═══ QUOTED PASSAGE

The wood is dead tree, what remains of what was once green and water, trunk and foliage, a hint of forest.

This year I have read books where trees are the center of reflection, characters and metaphors. In this search for plant references in literature I came across The book of wood and the 16 trees of the Somme by Norwegian Lars Mytting. Books that talk about dead trees and their legacy: wood that becomes fire, source of energy, furniture, construction. The first book tells short anecdotes of various characters, around the woods, with little practical tips that include how to know what kind of person you are according to the way you stack firewood; and in the second he weaves a noir novel in a historical context from the battle of the Somme. What a great discovery to read about wood, I thought, and then wondered, can wood be read?

══════
═══ SUPPLIED INFORMATION

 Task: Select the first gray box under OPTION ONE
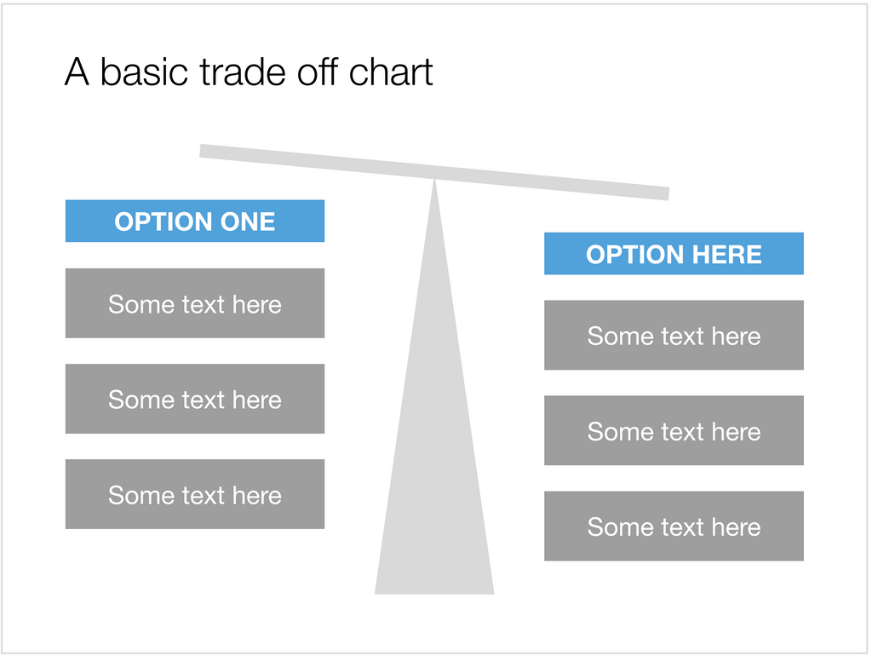tap(195, 303)
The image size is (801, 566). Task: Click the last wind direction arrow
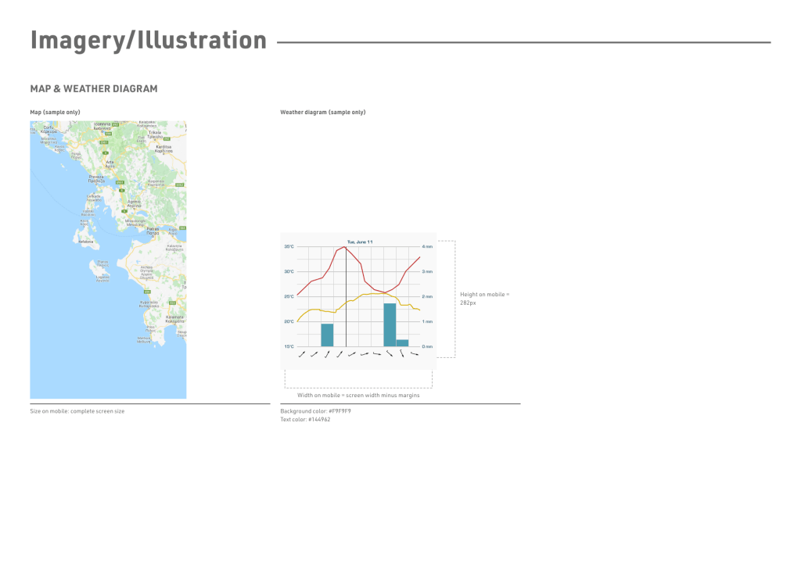pyautogui.click(x=414, y=355)
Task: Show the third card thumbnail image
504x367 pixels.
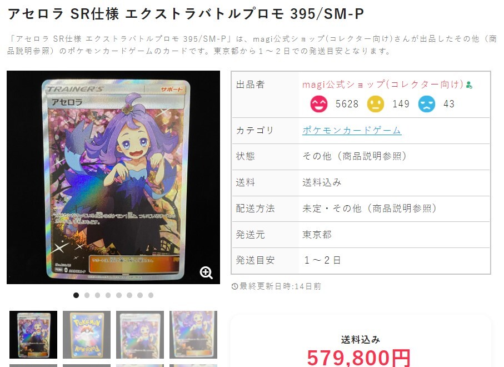Action: pos(140,335)
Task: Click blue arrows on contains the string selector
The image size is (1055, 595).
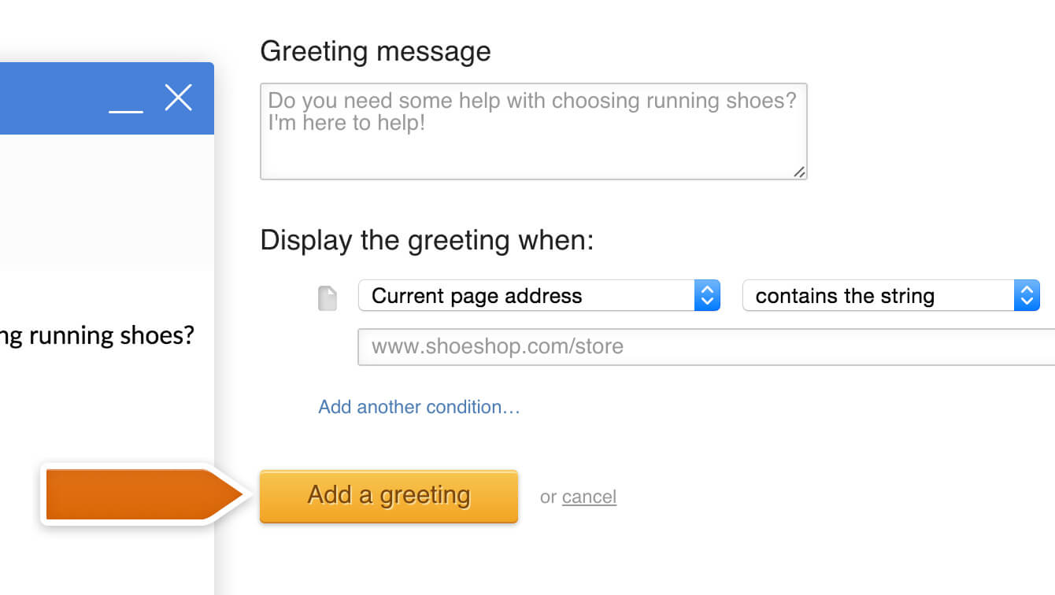Action: [1027, 295]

══════

> [TASK DIRECTIONS]: In the passage about wood and books, rewrite everything from "This year I" down to "wood be read?", switching "Norwegian" to "Scandinavian".

> [SOLUTION FOR THIS PROBLEM]:
This year I have read books where trees are the center of reflection, characters and metaphors. In this search for plant references in literature I came across The book of wood and the 16 trees of the Somme by Scandinavian Lars Mytting. Books that talk about dead trees and their legacy: wood that becomes fire, source of energy, furniture, construction. The first book tells short anecdotes of various characters, around the woods, with little practical tips that include how to know what kind of person you are according to the way you stack firewood; and in the second he weaves a noir novel in a historical context from the battle of the Somme. What a great discovery to read about wood, I thought, and then wondered, can wood be read?